-- Records provided follows --
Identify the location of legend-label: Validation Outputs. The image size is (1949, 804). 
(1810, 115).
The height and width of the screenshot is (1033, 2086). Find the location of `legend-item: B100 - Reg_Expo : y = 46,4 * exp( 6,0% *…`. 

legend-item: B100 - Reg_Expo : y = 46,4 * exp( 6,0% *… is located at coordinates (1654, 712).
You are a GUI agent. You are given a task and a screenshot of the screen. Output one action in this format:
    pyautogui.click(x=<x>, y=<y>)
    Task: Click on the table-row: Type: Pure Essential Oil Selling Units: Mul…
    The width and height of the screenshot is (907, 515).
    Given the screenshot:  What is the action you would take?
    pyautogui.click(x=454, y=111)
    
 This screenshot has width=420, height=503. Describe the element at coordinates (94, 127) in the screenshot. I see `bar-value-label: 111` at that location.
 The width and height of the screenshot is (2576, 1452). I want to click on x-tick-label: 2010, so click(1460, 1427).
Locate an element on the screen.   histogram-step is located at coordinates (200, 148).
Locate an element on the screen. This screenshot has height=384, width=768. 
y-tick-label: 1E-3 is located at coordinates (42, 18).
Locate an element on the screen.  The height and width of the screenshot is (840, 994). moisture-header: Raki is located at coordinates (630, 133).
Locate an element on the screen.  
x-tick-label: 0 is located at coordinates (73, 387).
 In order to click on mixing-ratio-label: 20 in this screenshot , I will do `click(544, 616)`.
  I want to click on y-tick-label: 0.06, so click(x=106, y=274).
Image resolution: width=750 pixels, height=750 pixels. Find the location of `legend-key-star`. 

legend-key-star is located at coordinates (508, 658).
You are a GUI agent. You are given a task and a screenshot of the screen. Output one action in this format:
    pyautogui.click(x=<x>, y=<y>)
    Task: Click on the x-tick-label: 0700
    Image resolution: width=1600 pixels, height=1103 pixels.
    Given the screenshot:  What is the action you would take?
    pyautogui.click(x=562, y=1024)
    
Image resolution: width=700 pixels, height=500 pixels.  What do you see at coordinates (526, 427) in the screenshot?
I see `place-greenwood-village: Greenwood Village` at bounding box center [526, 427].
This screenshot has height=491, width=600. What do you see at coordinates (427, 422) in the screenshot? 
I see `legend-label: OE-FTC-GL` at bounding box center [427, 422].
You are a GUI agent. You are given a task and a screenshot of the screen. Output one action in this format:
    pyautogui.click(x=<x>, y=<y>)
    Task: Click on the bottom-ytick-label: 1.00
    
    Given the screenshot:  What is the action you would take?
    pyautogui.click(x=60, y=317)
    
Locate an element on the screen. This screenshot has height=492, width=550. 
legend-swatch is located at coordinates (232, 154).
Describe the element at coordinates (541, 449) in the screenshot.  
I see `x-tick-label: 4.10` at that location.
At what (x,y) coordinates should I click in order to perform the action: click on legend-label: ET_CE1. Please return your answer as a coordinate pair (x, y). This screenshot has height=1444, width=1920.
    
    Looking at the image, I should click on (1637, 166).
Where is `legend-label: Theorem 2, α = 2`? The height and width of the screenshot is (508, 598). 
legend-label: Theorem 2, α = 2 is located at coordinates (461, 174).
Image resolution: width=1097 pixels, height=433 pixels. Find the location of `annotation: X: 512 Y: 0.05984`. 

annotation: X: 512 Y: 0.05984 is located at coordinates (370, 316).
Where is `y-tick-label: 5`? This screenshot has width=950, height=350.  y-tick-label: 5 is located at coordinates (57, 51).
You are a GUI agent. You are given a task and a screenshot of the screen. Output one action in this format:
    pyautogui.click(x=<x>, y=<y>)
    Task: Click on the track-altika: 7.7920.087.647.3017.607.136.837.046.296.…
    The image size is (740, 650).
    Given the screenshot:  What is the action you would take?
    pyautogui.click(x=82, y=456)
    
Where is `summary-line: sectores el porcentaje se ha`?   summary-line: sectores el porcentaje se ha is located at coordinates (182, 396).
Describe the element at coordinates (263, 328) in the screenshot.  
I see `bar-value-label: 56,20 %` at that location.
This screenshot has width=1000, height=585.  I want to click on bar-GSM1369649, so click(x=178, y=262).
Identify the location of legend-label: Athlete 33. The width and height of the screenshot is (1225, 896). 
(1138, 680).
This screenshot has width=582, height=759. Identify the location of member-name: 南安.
-- Records provided concluded --
_Activity_: Revise the material above by replacing every "Locate an element on the screen" with "Find an element on the screen". Leave everything else unchanged.

_Answer to this problem_:
Identify the location of legend-label: Validation Outputs. The image size is (1949, 804). 
(1810, 115).
The height and width of the screenshot is (1033, 2086). Find the location of `legend-item: B100 - Reg_Expo : y = 46,4 * exp( 6,0% *…`. 

legend-item: B100 - Reg_Expo : y = 46,4 * exp( 6,0% *… is located at coordinates (1654, 712).
You are a GUI agent. You are given a task and a screenshot of the screen. Output one action in this format:
    pyautogui.click(x=<x>, y=<y>)
    Task: Click on the table-row: Type: Pure Essential Oil Selling Units: Mul…
    The width and height of the screenshot is (907, 515).
    Given the screenshot:  What is the action you would take?
    pyautogui.click(x=454, y=111)
    
 This screenshot has width=420, height=503. Describe the element at coordinates (94, 127) in the screenshot. I see `bar-value-label: 111` at that location.
 The width and height of the screenshot is (2576, 1452). I want to click on x-tick-label: 2010, so click(1460, 1427).
Find an element on the screen.   histogram-step is located at coordinates (200, 148).
Find an element on the screen. This screenshot has height=384, width=768. 
y-tick-label: 1E-3 is located at coordinates (42, 18).
Find an element on the screen.  The height and width of the screenshot is (840, 994). moisture-header: Raki is located at coordinates (630, 133).
Find an element on the screen.  
x-tick-label: 0 is located at coordinates (73, 387).
 In order to click on mixing-ratio-label: 20 in this screenshot , I will do `click(544, 616)`.
  I want to click on y-tick-label: 0.06, so click(x=106, y=274).
Image resolution: width=750 pixels, height=750 pixels. Find the location of `legend-key-star`. 

legend-key-star is located at coordinates (508, 658).
You are a GUI agent. You are given a task and a screenshot of the screen. Output one action in this format:
    pyautogui.click(x=<x>, y=<y>)
    Task: Click on the x-tick-label: 0700
    Image resolution: width=1600 pixels, height=1103 pixels.
    Given the screenshot:  What is the action you would take?
    pyautogui.click(x=562, y=1024)
    
Image resolution: width=700 pixels, height=500 pixels.  What do you see at coordinates (526, 427) in the screenshot?
I see `place-greenwood-village: Greenwood Village` at bounding box center [526, 427].
This screenshot has height=491, width=600. What do you see at coordinates (427, 422) in the screenshot? 
I see `legend-label: OE-FTC-GL` at bounding box center [427, 422].
You are a GUI agent. You are given a task and a screenshot of the screen. Output one action in this format:
    pyautogui.click(x=<x>, y=<y>)
    Task: Click on the bottom-ytick-label: 1.00
    
    Given the screenshot:  What is the action you would take?
    pyautogui.click(x=60, y=317)
    
Find an element on the screen. This screenshot has height=492, width=550. 
legend-swatch is located at coordinates (232, 154).
Describe the element at coordinates (541, 449) in the screenshot.  
I see `x-tick-label: 4.10` at that location.
At what (x,y) coordinates should I click in order to perform the action: click on legend-label: ET_CE1. Please return your answer as a coordinate pair (x, y). This screenshot has height=1444, width=1920.
    
    Looking at the image, I should click on (1637, 166).
Where is `legend-label: Theorem 2, α = 2`? The height and width of the screenshot is (508, 598). 
legend-label: Theorem 2, α = 2 is located at coordinates (461, 174).
Image resolution: width=1097 pixels, height=433 pixels. Find the location of `annotation: X: 512 Y: 0.05984`. 

annotation: X: 512 Y: 0.05984 is located at coordinates (370, 316).
Where is `y-tick-label: 5`? This screenshot has width=950, height=350.  y-tick-label: 5 is located at coordinates (57, 51).
You are a GUI agent. You are given a task and a screenshot of the screen. Output one action in this format:
    pyautogui.click(x=<x>, y=<y>)
    Task: Click on the track-altika: 7.7920.087.647.3017.607.136.837.046.296.…
    The image size is (740, 650).
    Given the screenshot:  What is the action you would take?
    pyautogui.click(x=82, y=456)
    
Where is `summary-line: sectores el porcentaje se ha`?   summary-line: sectores el porcentaje se ha is located at coordinates (182, 396).
Describe the element at coordinates (263, 328) in the screenshot.  
I see `bar-value-label: 56,20 %` at that location.
This screenshot has width=1000, height=585.  I want to click on bar-GSM1369649, so click(x=178, y=262).
Identify the location of legend-label: Athlete 33. The width and height of the screenshot is (1225, 896). 
(1138, 680).
This screenshot has width=582, height=759. Identify the location of member-name: 南安.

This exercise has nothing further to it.